The real fix is to fix the wave mapper to do another conversion when the previous one is incomplete. We will have to do this anyway if we ever try to support non PCM formats.
Robert Reif wrote:
Jeremy White wrote:
Robert has persuaded me that msacm on Windows does make 'fuzzy' conversions; an 8,000 byte buffer is up sampled to a 47,992 byte buffer instead of the logical (and correct seeming) 48,000 byte buffer. This means that when we go to get the position after playing the answer comes up as 47992 instead of 48,000, which causes a winmm test failure.
The real fix is to fix the wave mapper to do another conversion when the previous one is incomplete. We will have to do this anyway if we ever try to support non PCM formats.

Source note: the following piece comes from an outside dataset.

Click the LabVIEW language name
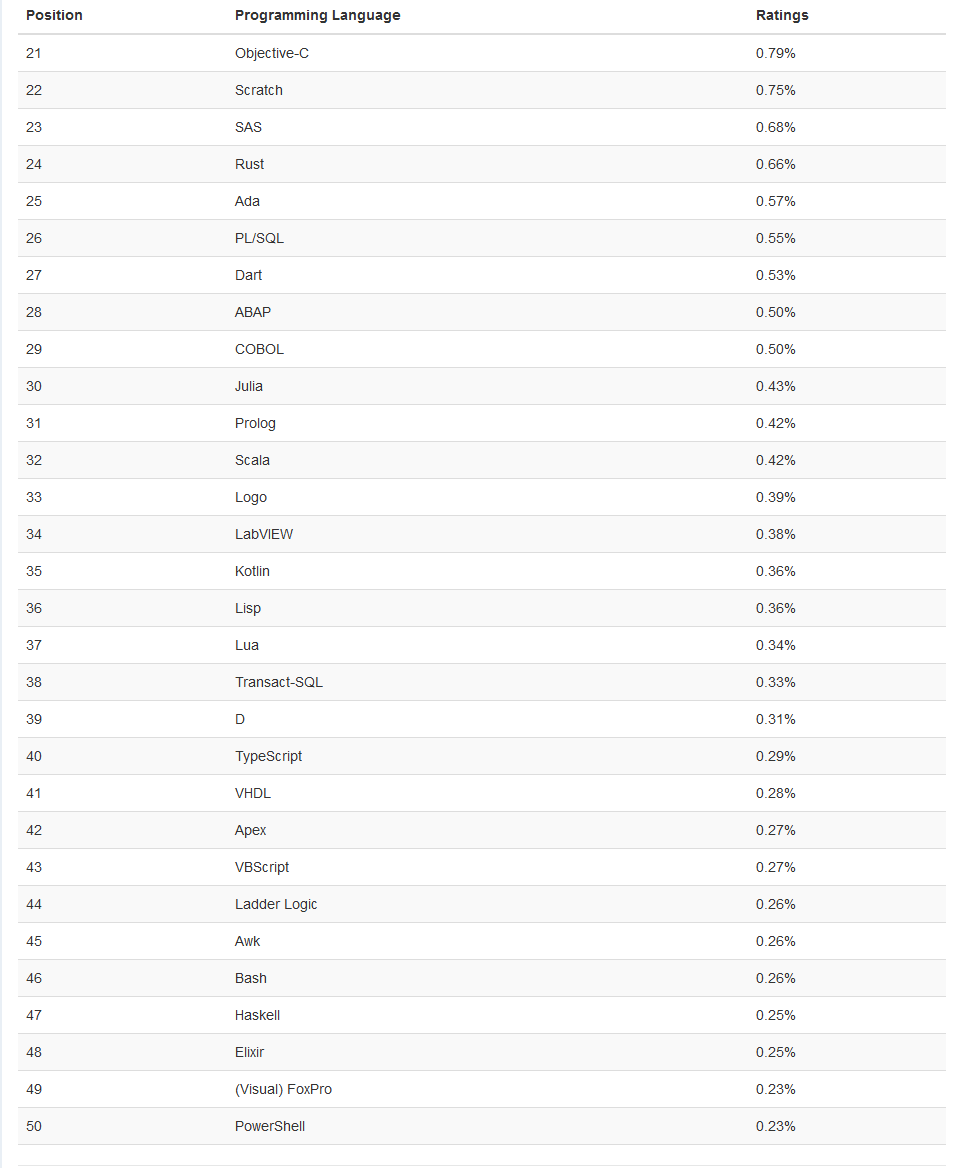 (x=264, y=534)
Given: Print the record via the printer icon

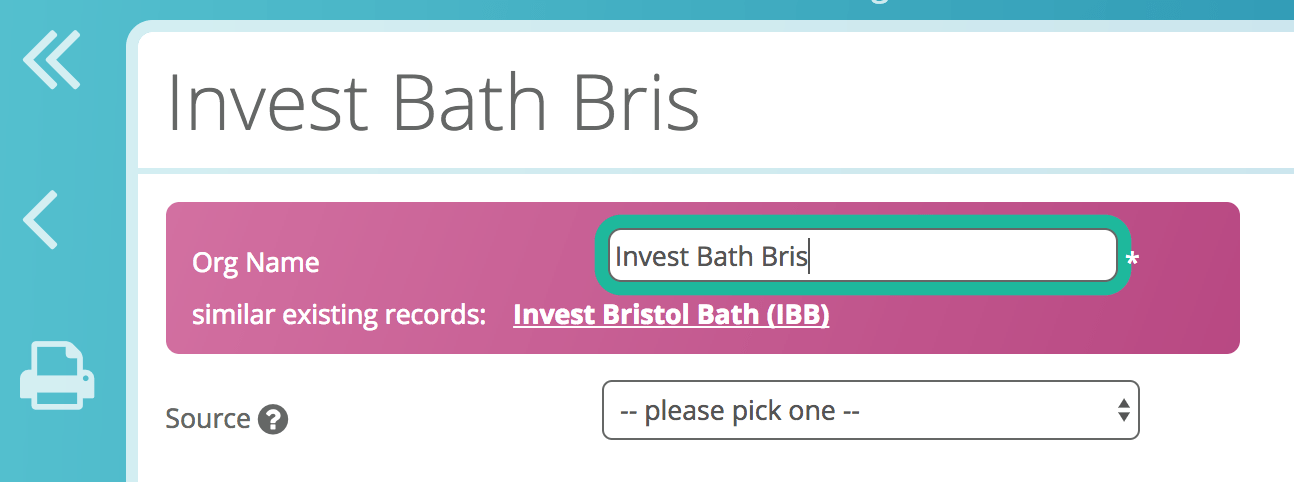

I don't think that is right; the conversion is not incomplete.
In the specific example of 8000 into 48000 (a 6 to 1 ratio), rather than the first source byte going into the first six dest bytes, instead the first source byte goes into the first four destination bytes, and then the second source byte goes into the next six, and so on. That leaves you with an uneven use of the dest buffer, and hence the left over bytes.
So the conversion is, in fact, complete, it's just for some odd reason not aligned on the initial buffer. I wrote a patch in the wavemapper to 'fill' such unaligned conversions, but then when I read it I realized it was a wrong change.
So the only fix I can imagine would be to not use msacm to perform these conversions and have a parallel set of converters do this in an aligned fashion.
But, again, I wonder if Windows doesn't have this exact same behavior but we can never find it because all Windows hardware drivers claim direct support for all of the winmm formats, so Windows never does a software conversion.
Hence, in my humble opinion, this patch remains correct; I believe that Wine does exactly what Windows would do if it faced the same limited hardware functionality.
Further, I don't see any benefit in leaving these tests broken; the reason to do that would be to spur additional development, and I do not think that any further Wine changes are appropriate.
Cheers,
Jeremy
Jeremy White wrote:
So the only fix I can imagine would be to not use msacm to perform these conversions and have a parallel set of converters do this in an aligned fashion.
This would probably be the best way for wine. Keep the existing wave mapper code and just add a better converter specifically for this case. Msacm uses the absolute worst possible algorithm that will get the job done so keeping it for compatibility and adding a better one for the wave mapper is a reasonable solution.
But, again, I wonder if Windows doesn't have this exact same behavior but we can never find it because all Windows hardware drivers claim direct support for all of the winmm formats, so Windows never does a software conversion.
Windows 2000 and xp sound systems have a software mixer called kmixer which will convert any and all application output to the format supported by the hardware. Because of this, some newer systems only support 48kHz 16 bit stereo in hardware and rely on kmixer to do the conversions. This is also why the cooperative level settings in direct sound are no longer needed because kmixer lets the application think it has exclusive access to the sound card and that it supports the requested format.
In windows 9x an application has direct and exclusive access to the sound card. Thats the reason for the cooperative levels in direct sound. The wave api gives you the option of using formats only supported by the hardware or using the wave mapper to do the format conversions in software for you. I don't have access to a win9x machine to verify this but my guess is that either mascm is not used for PCM conversions or that it does something extra to deal with it's limitations.
The tests pass on windows so fudging the tests to work around a bug in wine is not the best solution to the problem.
Jeremy White wrote:
So the only fix I can imagine would be to not use msacm to perform these conversions and have a parallel set of converters do this in an aligned fashion.
I just tried msacm.drv from a windows 95 CD and it didn't work. I also tried msacm32.drv from xp and it also doesn't work. I ran winedump on msacm32.drv from xp and it imports msacm32.dll.
I will try and get msacm32.drv working so we can see what windows really does.